EXERCISE
Where the records below reach the line containing "About Us (1061, 182)", start transcribing, and end with the line containing "binary-i386/ (61, 200)", exactly and with nothing else added.

══ PROVIDED MATERIAL

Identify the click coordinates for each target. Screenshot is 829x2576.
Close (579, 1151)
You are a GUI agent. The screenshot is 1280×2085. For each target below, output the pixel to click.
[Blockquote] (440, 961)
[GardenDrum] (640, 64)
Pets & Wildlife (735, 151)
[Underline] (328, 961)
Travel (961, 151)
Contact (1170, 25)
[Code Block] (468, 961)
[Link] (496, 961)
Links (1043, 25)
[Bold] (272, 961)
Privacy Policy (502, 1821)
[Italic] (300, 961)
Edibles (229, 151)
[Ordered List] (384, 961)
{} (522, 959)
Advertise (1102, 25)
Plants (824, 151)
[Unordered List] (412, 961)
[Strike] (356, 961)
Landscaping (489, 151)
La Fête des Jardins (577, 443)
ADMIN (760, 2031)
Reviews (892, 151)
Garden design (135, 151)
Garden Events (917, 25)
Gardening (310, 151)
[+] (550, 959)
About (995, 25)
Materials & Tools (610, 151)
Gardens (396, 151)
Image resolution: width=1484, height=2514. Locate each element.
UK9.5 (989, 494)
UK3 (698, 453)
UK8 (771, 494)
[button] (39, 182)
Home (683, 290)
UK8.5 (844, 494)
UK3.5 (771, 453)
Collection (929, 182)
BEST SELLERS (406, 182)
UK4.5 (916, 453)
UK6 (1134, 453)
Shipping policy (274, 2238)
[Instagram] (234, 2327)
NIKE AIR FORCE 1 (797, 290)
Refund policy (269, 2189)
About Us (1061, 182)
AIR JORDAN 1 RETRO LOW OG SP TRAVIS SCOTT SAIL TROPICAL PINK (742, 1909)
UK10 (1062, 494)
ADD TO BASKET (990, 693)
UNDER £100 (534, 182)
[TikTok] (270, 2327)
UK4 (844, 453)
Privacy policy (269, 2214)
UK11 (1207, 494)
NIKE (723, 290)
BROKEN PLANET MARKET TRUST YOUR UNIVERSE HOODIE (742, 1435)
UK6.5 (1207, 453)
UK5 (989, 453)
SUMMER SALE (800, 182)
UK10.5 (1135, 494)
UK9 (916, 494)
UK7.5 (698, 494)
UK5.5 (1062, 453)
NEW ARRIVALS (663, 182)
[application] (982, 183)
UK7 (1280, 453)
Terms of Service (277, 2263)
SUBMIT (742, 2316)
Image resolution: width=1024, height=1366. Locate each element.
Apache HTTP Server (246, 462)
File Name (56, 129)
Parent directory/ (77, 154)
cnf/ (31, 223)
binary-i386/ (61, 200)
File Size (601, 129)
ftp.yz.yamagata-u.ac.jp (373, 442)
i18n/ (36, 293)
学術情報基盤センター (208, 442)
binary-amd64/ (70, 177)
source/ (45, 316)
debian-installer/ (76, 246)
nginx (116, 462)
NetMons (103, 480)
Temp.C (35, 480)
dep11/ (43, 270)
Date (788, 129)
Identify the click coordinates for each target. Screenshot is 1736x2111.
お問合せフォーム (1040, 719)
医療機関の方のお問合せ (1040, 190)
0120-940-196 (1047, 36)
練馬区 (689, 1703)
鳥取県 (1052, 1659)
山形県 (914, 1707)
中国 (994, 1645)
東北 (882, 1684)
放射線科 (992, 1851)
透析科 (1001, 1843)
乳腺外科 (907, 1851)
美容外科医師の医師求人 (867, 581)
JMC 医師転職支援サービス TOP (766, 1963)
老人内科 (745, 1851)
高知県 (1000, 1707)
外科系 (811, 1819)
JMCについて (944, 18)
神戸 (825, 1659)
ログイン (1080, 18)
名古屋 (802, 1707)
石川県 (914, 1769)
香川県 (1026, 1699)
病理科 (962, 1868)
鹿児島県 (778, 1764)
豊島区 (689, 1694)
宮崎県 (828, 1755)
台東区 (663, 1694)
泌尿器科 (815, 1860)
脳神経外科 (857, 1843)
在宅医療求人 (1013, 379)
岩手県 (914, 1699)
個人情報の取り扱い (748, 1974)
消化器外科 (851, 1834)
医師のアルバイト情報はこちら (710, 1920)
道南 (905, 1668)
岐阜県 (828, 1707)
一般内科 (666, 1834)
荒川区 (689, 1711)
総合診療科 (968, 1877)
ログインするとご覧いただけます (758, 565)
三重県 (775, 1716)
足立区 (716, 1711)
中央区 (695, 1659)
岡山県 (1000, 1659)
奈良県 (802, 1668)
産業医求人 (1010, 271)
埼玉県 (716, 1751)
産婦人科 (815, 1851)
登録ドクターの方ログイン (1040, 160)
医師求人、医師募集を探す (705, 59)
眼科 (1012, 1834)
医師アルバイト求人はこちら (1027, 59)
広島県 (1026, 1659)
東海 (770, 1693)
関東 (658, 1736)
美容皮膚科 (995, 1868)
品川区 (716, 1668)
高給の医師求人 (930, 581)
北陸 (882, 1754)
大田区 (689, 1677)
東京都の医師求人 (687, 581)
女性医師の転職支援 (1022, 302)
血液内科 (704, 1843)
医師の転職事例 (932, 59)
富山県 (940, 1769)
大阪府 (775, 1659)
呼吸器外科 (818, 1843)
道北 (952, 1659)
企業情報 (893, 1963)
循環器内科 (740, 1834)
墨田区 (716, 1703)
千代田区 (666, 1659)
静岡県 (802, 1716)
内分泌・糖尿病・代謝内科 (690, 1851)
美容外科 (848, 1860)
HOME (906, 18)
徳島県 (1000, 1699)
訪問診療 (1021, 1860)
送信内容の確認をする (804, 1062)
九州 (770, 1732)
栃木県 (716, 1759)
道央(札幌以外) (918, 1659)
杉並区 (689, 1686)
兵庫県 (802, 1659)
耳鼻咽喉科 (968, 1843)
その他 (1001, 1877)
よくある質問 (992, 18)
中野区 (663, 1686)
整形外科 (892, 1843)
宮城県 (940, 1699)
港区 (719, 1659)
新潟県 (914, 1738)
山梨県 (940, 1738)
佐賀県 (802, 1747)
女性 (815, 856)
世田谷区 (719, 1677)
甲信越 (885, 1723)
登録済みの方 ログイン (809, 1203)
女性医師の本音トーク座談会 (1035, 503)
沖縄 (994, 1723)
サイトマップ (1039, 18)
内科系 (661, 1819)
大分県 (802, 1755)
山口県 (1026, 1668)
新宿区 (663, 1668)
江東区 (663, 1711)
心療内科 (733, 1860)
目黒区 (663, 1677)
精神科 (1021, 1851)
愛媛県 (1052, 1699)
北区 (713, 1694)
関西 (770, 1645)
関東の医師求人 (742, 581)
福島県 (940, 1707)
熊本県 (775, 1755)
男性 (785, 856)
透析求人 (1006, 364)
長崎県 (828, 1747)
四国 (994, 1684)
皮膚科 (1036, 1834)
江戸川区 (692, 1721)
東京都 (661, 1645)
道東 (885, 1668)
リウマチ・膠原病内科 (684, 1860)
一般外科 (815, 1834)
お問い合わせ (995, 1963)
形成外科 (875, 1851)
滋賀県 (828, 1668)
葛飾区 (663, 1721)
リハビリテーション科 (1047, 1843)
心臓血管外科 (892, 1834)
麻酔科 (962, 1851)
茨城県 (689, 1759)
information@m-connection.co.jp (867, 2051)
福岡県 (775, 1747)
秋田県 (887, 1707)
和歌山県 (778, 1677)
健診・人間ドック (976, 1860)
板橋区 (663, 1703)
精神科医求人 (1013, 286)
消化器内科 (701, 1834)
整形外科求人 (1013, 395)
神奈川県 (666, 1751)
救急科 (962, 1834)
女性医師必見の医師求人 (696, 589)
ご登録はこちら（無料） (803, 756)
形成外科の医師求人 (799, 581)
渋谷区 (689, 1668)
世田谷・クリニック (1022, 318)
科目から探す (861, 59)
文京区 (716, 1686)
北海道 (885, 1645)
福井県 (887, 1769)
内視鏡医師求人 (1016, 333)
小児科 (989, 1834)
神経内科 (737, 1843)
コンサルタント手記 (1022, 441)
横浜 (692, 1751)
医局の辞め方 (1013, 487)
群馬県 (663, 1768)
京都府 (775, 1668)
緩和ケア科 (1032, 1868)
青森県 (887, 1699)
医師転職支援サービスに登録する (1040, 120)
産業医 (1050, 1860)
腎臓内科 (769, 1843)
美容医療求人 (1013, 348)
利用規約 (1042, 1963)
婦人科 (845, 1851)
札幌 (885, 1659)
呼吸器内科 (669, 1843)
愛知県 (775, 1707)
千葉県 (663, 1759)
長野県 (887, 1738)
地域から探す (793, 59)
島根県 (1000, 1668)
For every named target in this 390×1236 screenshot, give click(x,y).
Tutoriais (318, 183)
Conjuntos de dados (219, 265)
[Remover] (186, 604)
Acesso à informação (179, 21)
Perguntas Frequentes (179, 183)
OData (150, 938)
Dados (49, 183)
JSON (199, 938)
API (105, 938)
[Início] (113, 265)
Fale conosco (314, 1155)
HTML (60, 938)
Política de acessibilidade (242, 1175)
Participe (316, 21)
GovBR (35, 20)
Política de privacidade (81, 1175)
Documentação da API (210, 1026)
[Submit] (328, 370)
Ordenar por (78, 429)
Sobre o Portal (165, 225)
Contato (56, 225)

════

RESPONSE
About Us (1061, 182)
AIR JORDAN 1 RETRO LOW OG SP TRAVIS SCOTT SAIL TROPICAL PINK (742, 1909)
UK10 (1062, 494)
ADD TO BASKET (990, 693)
UNDER £100 (534, 182)
[TikTok] (270, 2327)
UK4 (844, 453)
Privacy policy (269, 2214)
UK11 (1207, 494)
NIKE (723, 290)
BROKEN PLANET MARKET TRUST YOUR UNIVERSE HOODIE (742, 1435)
UK6.5 (1207, 453)
UK5 (989, 453)
SUMMER SALE (800, 182)
UK10.5 (1135, 494)
UK9 (916, 494)
UK7.5 (698, 494)
UK5.5 (1062, 453)
NEW ARRIVALS (663, 182)
[application] (982, 183)
UK7 (1280, 453)
Terms of Service (277, 2263)
SUBMIT (742, 2316)
Image resolution: width=1024, height=1366. Locate each element.
Apache HTTP Server (246, 462)
File Name (56, 129)
Parent directory/ (77, 154)
cnf/ (31, 223)
binary-i386/ (61, 200)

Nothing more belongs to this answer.